Problem description:
Please rewrite the records below, changing every "GUI agent" to "screen assistant" and leaving everything else the same.

(Dataset entries)
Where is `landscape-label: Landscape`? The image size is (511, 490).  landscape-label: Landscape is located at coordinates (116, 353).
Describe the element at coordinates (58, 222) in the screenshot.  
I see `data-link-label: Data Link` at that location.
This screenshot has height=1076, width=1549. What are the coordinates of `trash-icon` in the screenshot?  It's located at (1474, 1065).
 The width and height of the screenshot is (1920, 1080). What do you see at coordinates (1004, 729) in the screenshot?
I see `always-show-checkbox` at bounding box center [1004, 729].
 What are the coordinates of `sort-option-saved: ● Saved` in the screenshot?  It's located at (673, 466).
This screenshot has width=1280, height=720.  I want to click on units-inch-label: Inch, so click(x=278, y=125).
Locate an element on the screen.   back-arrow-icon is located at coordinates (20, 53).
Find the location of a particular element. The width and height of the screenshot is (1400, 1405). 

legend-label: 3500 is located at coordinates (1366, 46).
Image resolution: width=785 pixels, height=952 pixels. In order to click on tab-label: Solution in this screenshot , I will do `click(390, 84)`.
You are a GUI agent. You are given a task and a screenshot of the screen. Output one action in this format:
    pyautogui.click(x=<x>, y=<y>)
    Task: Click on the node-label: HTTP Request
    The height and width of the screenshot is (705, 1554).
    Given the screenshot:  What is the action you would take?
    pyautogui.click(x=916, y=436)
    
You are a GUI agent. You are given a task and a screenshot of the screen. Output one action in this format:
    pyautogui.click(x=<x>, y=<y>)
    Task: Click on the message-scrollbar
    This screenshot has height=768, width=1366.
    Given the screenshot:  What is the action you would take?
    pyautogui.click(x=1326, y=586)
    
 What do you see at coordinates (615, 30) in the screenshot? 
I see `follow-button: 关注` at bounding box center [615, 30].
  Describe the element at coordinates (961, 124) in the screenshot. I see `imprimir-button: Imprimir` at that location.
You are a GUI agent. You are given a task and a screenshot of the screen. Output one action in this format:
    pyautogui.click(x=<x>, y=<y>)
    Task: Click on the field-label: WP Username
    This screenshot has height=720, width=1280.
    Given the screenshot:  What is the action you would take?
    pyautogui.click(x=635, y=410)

Worked solution:
Where is `landscape-label: Landscape`? The image size is (511, 490).  landscape-label: Landscape is located at coordinates (116, 353).
Describe the element at coordinates (58, 222) in the screenshot.  
I see `data-link-label: Data Link` at that location.
This screenshot has height=1076, width=1549. What are the coordinates of `trash-icon` in the screenshot?  It's located at (1474, 1065).
 The width and height of the screenshot is (1920, 1080). What do you see at coordinates (1004, 729) in the screenshot?
I see `always-show-checkbox` at bounding box center [1004, 729].
 What are the coordinates of `sort-option-saved: ● Saved` in the screenshot?  It's located at (673, 466).
This screenshot has width=1280, height=720.  I want to click on units-inch-label: Inch, so click(x=278, y=125).
Locate an element on the screen.   back-arrow-icon is located at coordinates (20, 53).
Find the location of a particular element. The width and height of the screenshot is (1400, 1405). 

legend-label: 3500 is located at coordinates (1366, 46).
Image resolution: width=785 pixels, height=952 pixels. In order to click on tab-label: Solution in this screenshot , I will do `click(390, 84)`.
You are a screen assistant. You are given a task and a screenshot of the screen. Output one action in this format:
    pyautogui.click(x=<x>, y=<y>)
    Task: Click on the node-label: HTTP Request
    The height and width of the screenshot is (705, 1554).
    Given the screenshot:  What is the action you would take?
    pyautogui.click(x=916, y=436)
    
You are a screen assistant. You are given a task and a screenshot of the screen. Output one action in this format:
    pyautogui.click(x=<x>, y=<y>)
    Task: Click on the message-scrollbar
    This screenshot has height=768, width=1366.
    Given the screenshot:  What is the action you would take?
    pyautogui.click(x=1326, y=586)
    
 What do you see at coordinates (615, 30) in the screenshot? 
I see `follow-button: 关注` at bounding box center [615, 30].
  Describe the element at coordinates (961, 124) in the screenshot. I see `imprimir-button: Imprimir` at that location.
You are a screen assistant. You are given a task and a screenshot of the screen. Output one action in this format:
    pyautogui.click(x=<x>, y=<y>)
    Task: Click on the field-label: WP Username
    This screenshot has height=720, width=1280.
    Given the screenshot:  What is the action you would take?
    pyautogui.click(x=635, y=410)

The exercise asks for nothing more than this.